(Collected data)
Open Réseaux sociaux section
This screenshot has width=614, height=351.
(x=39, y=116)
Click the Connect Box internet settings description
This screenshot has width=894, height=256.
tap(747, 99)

Work instructions: Going line by line, copy the data above exactly.

Response box:
Open Réseaux sociaux section
This screenshot has width=614, height=351.
(x=39, y=116)
Click the Connect Box internet settings description
This screenshot has width=894, height=256.
tap(747, 99)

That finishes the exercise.